The modelers found that RV144-like vaccines would have modest impact, averting 5-15% of infections over 10-year periods, especially in countries with high incidence (Andersson et al., Nagelkerke et al.). Vaccination would be cost-effective in South Africa if the complete prime-boost regimen were priced around 150 US$ per person (Hontelez et al.) whereas in the United States a price of 500 US$ per person would meet conventionally accepted cost-effectiveness thresholds (Long and Owens). Because efficacy wanes so quickly, periodic boosting of immune responses would be necessary to sustain protection (Schneider et al.). Two teams investigated prioritizing women sex workers, their clients, and people who inject drugs (Long and Owens, Andersson and Stover), with the proviso that the RV144 trial was conducted in a lower-risk population. These teams found that prioritizing sub-populations at higher risk of HIV exposure was more efficient, even if efficacy were lower than observed in the RV144 trial, than vaccinating all members of the sexually-active population. Grey et al. found comparable benefits among Australian men who have sex with men when they assumed that vaccination would be as efficacious in this sub-population as observed among heterosexuals in Thailand.

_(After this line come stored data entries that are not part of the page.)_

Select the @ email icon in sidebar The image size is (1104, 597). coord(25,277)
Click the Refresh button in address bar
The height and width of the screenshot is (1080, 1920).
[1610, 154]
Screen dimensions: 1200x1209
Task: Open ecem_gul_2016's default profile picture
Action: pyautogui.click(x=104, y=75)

While mathematical models can estimate the population-level impact of partially efficacious vaccination strategies on HIV incidence in different settings, they may produce conflicting outcomes as a result of varying methods, assumptions, and input variables. In this series of articles, we sought to examine the results of different modeling approaches when the teams made similar assumptions (e.g., the exponential function for efficacy), and assessed similar interventions (e.g., the impact of 30% versus 60% coverage among sexually active adults on 10-year HIV incidence) in various settings. The consistency of modeled findings, demonstrating that a vaccine that is modestly efficacious in a population at low risk of heterosexual HIV exposure could have tangible population-wide benefits, is encouraging. While such consistency suggests that these findings are robust, this exercise is but a first step in understanding the place of a partially effective vaccine in combination with other behavioral, structural, and biomedical HIV prevention approaches [12, 13].

Mathematical models cannot be parameterized for every conceivable setting nor used to explore all possible HIV prevention programs, but modeling studies can refine and validate simpler decision-making tools. Modeling contributed in a tangible way to informed decision-making about male circumcision [14], refining a Decision Makers Programme Planning Tool [15]. Six countries in sub-Saharan Africa have completed facility-based costing studies and, in two further countries, studies are underway to estimate the requisite parameters. This user-friendly tool can estimate the cost and impact of a variety of programmatic approaches by varying, for example, speed of scale-up, key populations prioritized for tailored programs, and task-shifting or task-sharing modes of program delivery. Resource allocation tools that incorporate synergies from overlapping interventions and accommodate economies and diseconomies of scale can inform policy and programming [16]. Concerns about striking context-appropriate balances of treatment versus prevention programming, maximizing human and financial resources, and addressing equity issues also affect policy decisions, but mathematical models and tools derived from them bring yet another dimension to the decision-making process provided their assumptions are transparent, reasonable, and accepted.

With RV144 as a benchmark and continued scientific progress, including the identification of several broadly neutralizing antibodies that target multiple strains of HIV [17, 18], recent exciting developments in mucosal immunization against HIV-1 [19], and a novel vaccine candidate that significantly suppresses viral load after infection [20], the dream of a safe, effective, and affordable HIV vaccine seems more realistic than ever.